PROBLEM SET>
1) According to the article on Yi-Cheng Wang, which university did he attend?
2) From the article on Yi-Cheng Wang, extract the passage from "He attended Chinese" up to and including "the 2023 season.".

EXTRACT TO READ>
=== Section Start ===

NPB statistics (through 2012 season)
- Win–loss record: 0–4
- Earned run average: 8.88
- Strikeouts: 15

CPBL statistics (through 2024 season)
- Win–loss record: 75–50
- Earned run average: 4.98
- Strikeouts: 808
- Stats at Baseball Reference

Teams
- Yokohama BayStars Yokohama DeNA BayStars (2012); Lamigo Monkeys/Rakuten Monkeys (2013–2023); TSG Hawks (2024–present);

Career highlights and awards
- 5x Taiwan Series champion (2014, 2015, 2017-2019);

= Yi-Cheng Wang =

Taiwanese baseball player (born 1985)

Yi-Cheng Wang (born October 9, 1985) is a Taiwanese professional baseball coach for the Rakuten Monkeys of the Chinese Professional Baseball League (CPBL). He has previously played in Nippon Professional Baseball (NPB) for the Yokohama DeNA BayStars, and in the CPBL for the Lamigo Monkeys/Rakuten Monkeys.

He attended Chinese Cultural University and represented Chinese Taipei at the 2001 World Youth Baseball Championship, 2009 World Port Tournament, 2009 Asian Baseball Championship, 2009 Baseball World Cup and 2013 World Baseball Classic.

==Career==
Wang began his professional career with the Yokohama DeNA BayStars of Nippon Professional Baseball in 2010, and played for the club through 2013. In 2013, he joined the Lamigo Monkeys, later rebranded as the Rakuten Monkeys, and played for the club through the 2023 season.

On August 10, 2023, Wang was traded to the TSG Hawks (alongside Weng Wei-chun, Lan Yin-lun, and the negotiation rights to Wang Po-jung) in exchange for Tzu-Wei Lin.

=== Section End ===

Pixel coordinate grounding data
=== Section Start ===

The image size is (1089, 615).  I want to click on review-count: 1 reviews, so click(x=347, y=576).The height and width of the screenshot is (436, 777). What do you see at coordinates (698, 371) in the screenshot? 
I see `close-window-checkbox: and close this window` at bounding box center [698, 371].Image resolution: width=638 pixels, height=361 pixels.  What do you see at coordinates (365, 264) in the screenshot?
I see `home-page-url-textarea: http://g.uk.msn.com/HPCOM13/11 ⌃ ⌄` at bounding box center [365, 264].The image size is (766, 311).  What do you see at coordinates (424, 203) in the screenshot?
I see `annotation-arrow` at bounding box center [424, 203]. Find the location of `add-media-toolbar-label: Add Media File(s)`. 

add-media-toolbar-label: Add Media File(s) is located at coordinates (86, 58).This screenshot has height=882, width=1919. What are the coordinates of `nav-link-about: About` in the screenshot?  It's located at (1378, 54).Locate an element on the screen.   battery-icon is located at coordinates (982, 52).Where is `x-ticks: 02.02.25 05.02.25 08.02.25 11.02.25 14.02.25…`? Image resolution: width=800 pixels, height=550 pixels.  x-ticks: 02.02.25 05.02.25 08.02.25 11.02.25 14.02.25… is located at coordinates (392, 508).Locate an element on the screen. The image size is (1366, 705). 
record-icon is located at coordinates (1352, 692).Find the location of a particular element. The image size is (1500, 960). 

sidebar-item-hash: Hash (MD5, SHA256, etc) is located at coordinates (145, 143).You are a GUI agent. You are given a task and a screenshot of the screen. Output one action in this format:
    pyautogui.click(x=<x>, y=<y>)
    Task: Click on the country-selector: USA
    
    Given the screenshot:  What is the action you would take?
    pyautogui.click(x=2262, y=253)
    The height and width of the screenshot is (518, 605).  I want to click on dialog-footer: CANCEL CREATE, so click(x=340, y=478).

=== Section End ===

RESULTS IN ORDER>
1) Chinese Cultural University

2)
He attended Chinese Cultural University and represented Chinese Taipei at the 2001 World Youth Baseball Championship, 2009 World Port Tournament, 2009 Asian Baseball Championship, 2009 Baseball World Cup and 2013 World Baseball Classic.

==Career==
Wang began his professional career with the Yokohama DeNA BayStars of Nippon Professional Baseball in 2010, and played for the club through 2013. In 2013, he joined the Lamigo Monkeys, later rebranded as the Rakuten Monkeys, and played for the club through the 2023 season.